Set exercise: Write out every line of the entries below as a JSON list of strings, one string per line, skipping blank lines. Omit the pictures.

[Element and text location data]

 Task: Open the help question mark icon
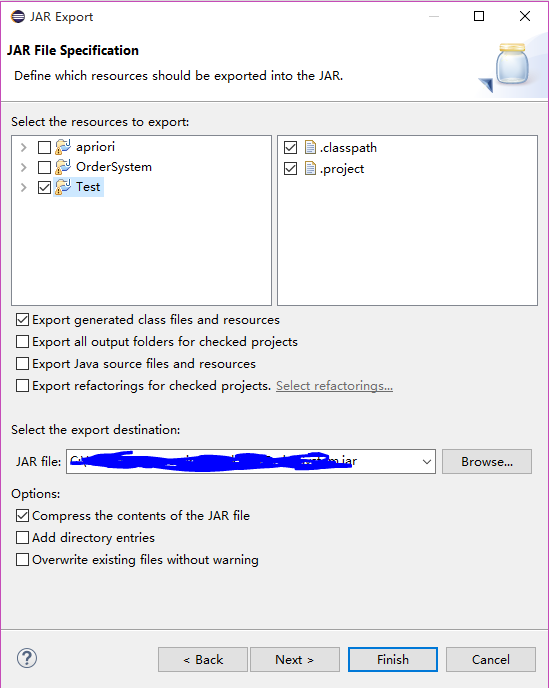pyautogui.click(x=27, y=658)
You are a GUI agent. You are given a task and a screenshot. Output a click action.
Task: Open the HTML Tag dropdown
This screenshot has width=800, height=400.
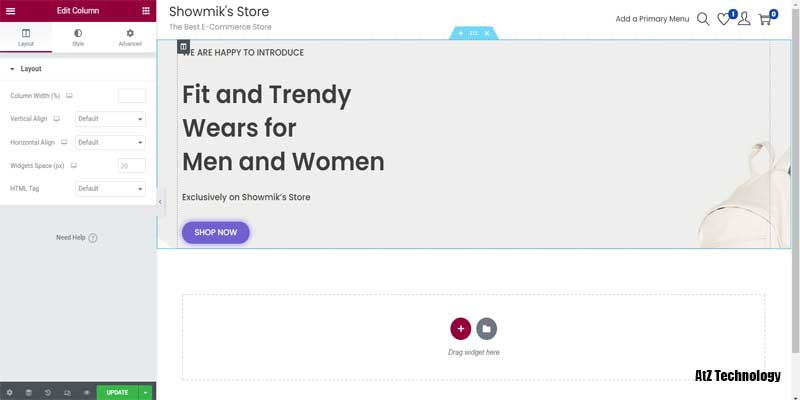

Answer:
[
  " Task: Open the help question mark icon",
  "pyautogui.click(x=27, y=658)",
  "You are a GUI agent. You are given a task and a screenshot. Output a click action.",
  "Task: Open the HTML Tag dropdown",
  "This screenshot has width=800, height=400."
]